Some version of legislation like this has been introduced three times since 2006 but has failed to pass the Legislature and governor’s desk.
However, this year’s state government apparatus is now controlled by a more obviously radicalized flavor of representatives so the odds of it passing seem much better. It’s especially true because this effort to essentially do away with the Electoral College as a method of electing a president is right in line with the goals set forth by the new Democratic Party majority in Congress.
In fact, immediately after taking over as the controlling party in the House of Representatives, Democrats introduced House Resolution 1 which indicates their No. 1 priority doesn’t seem to be health care, immigration or much of anything else that they talk about but instead is various methods to ensure that reliably Democrat-controlled voting strongholds carry national elections. Incapacitating the Electoral College is only one of the ideas in the resolution.
Each state is awarded one electoral vote for each congressional district and senator with the thought that a candidate running for national office would not merely have to campaign in a few heavily populated areas and appeal to the voters in those jurisdictions at the expense of everyone else.
Instead, a candidate in a winner take all system of electoral votes, based on winning the populations vote in each state, could cobble together a winning platform with just some of the more urban states populations and a number of the more rural or less densely populated states whose priorities are often not the same as those of metropolitan dominated regions.
It also protected the smaller states from subjugation to faraway cities, where a candidate could appeal to the whims of small geographical but high population areas in a way that could disadvantage or even harm larger but less populated parts of the country.
Candidates would no longer be particularly interested in what happened in states like Colorado, Wyoming, Montana, New Mexico, Utah and so forth when they could simply visit a few large coastal cities, promise them resources and benefits that might disadvantage other parts of the country and carry an election by purely popular vote.

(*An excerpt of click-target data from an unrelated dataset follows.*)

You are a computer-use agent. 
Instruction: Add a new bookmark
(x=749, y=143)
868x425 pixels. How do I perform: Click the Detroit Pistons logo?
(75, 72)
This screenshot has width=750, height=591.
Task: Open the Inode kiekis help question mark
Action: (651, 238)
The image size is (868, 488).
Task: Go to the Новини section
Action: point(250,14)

Such a move is often justified by implying it ensures each vote is worth the same but obviously that’s not correct — what it really means is certain places are much more important than others.
If sponsors of such legislation truly believe that all votes should have exactly equal value in regard to representation, then we would not have the state of Delaware and the state of California with the same number of senators, as a vote for a candidate for United States Senate in one state carries much more weight than one in the other.
Anyone who claims to represent the interest of Colorado voters in a change to such a system as this legislation anticipates, is either deluded or devious.